# Aim of the task:
In the Title IX policy text, who should receive concerns when the Title IX Coordinator is the source of a conflict of interest or bias?

# Text provided:
________________________________________
J. Resolution Timeline

LLU will make a good faith effort to complete the resolution process within a sixty-to-ninety (60-90) business day time period, including appeal, which can be extended as necessary for appropriate cause by the Title IX Coordinator, who will provide notice and rationale for any extensions or delays to the parties as appropriate, as well as an estimate of how much additional time will be needed to complete the process.

K. Ensuring Impartiality

Any individual materially involved in the administration of the resolution process (including the Title IX Coordinator, Investigator(s), and Decision-maker(s)) may neither have nor demonstrate a conflict of interest or bias for a party generally, or for a specific Complainant or Respondent.

Once the decision to commence a formal investigation is made, the Title IX Coordinator will appoint an investigator to conduct the investigation.  The Title IX Coordinator will vet the assigned Investigator(s) to ensure impartiality by ensuring there are no actual or apparent conflicts of interest or disqualifying biases. The parties may, at any time during the resolution process, raise a concern regarding bias or conflict of interest, and the Title IX Coordinator will determine whether the concern is reasonable and supportable. If so, another investigator will be assigned and the impact of the bias or conflict, if any, will be remedied. If the source of the conflict of interest or bias is the Title IX Coordinator, concerns should be raised to the Title IX Officer.

The Formal Grievance Process involves an objective evaluation of all relevant evidence obtained, including evidence that supports that the Respondent engaged in a policy violation and evidence that supports that the Respondent did not engage in a policy violation. Credibility determinations may not be based solely on an individual’s status or participation as a Complainant, Respondent, or witness.

LLU operates with the presumption that the Respondent is not responsible for the reported misconduct unless and until the Respondent is determined to be responsible for a policy violation by the applicable standard of proof.

L. Investigation Timeline

Investigations are completed expeditiously, normally within thirty (30) business days, though some investigations may take weeks or even months, depending on the nature, extent, and complexity of the allegations, availability of witnesses, police involvement, etc.
________________________________________
# Collected data:

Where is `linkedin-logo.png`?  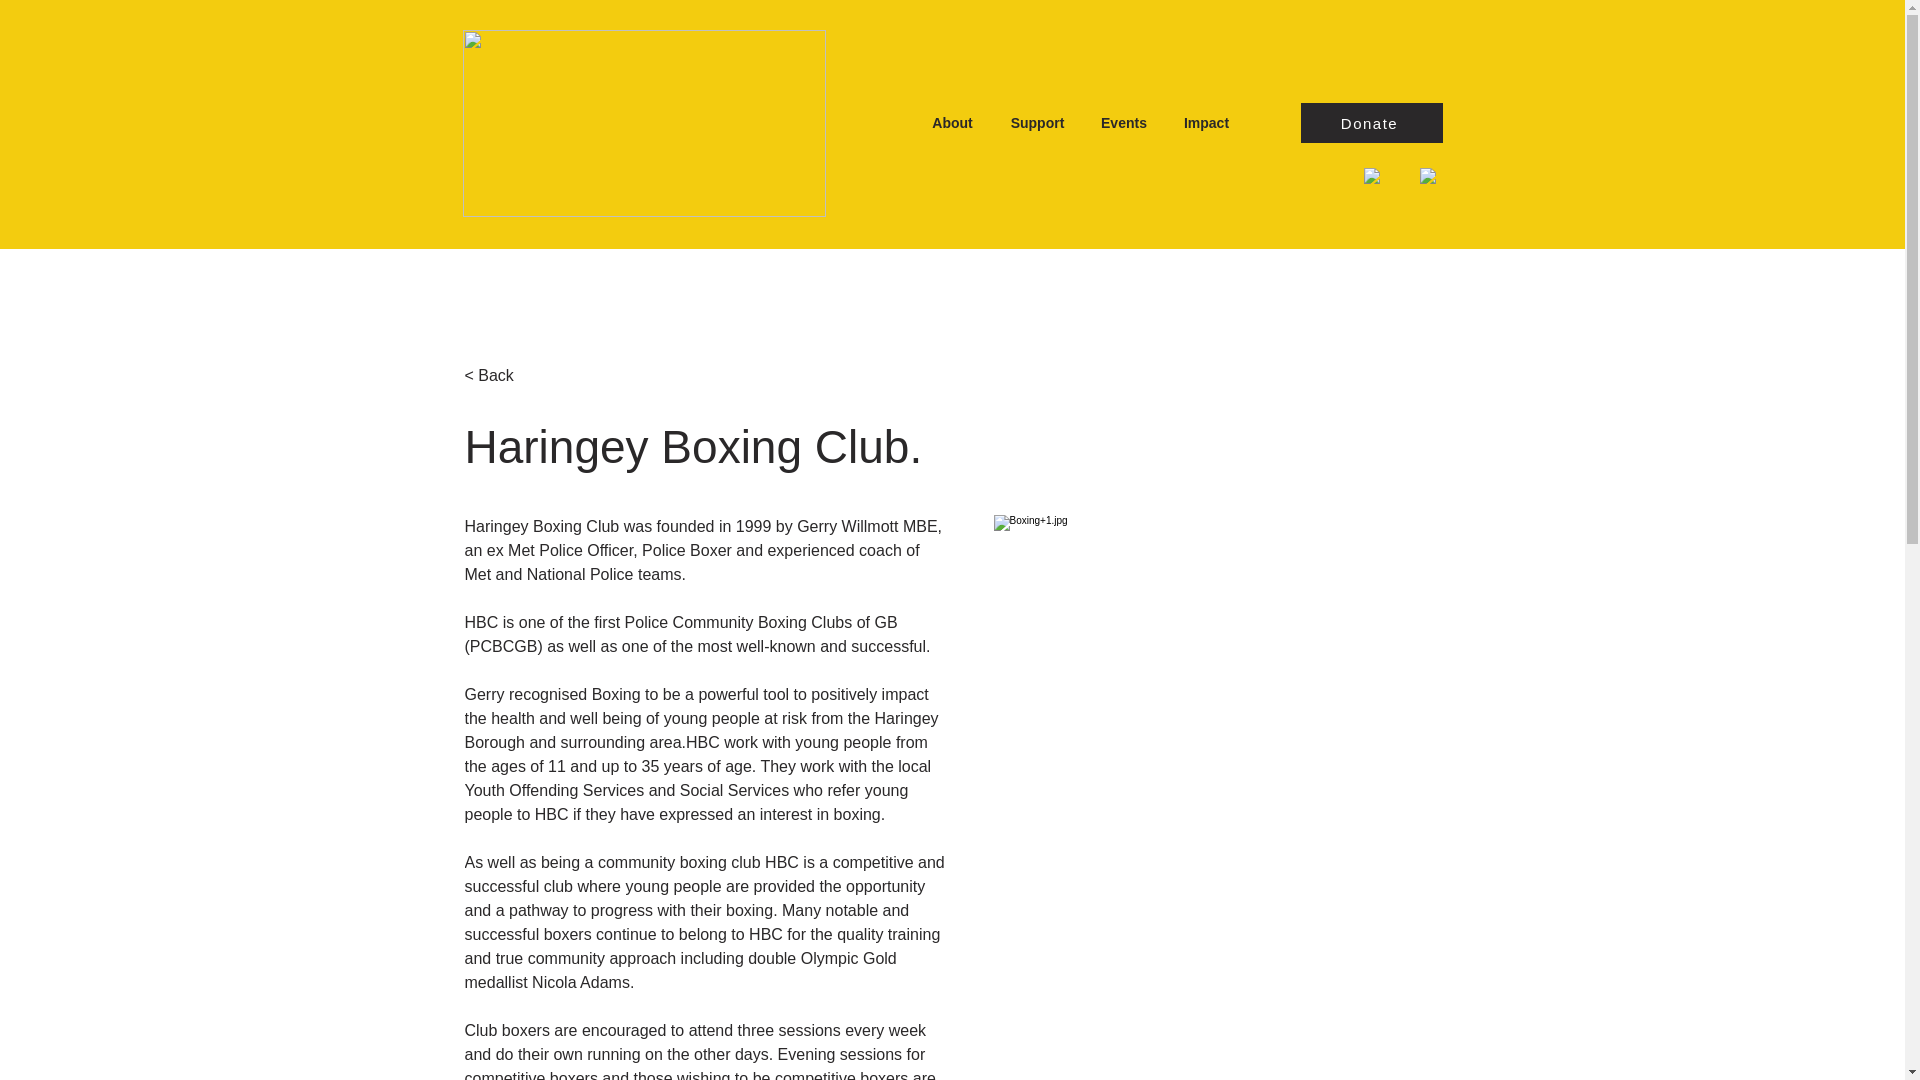
linkedin-logo.png is located at coordinates (1307, 176).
________________________________________
# The output:
The Title IX Officer.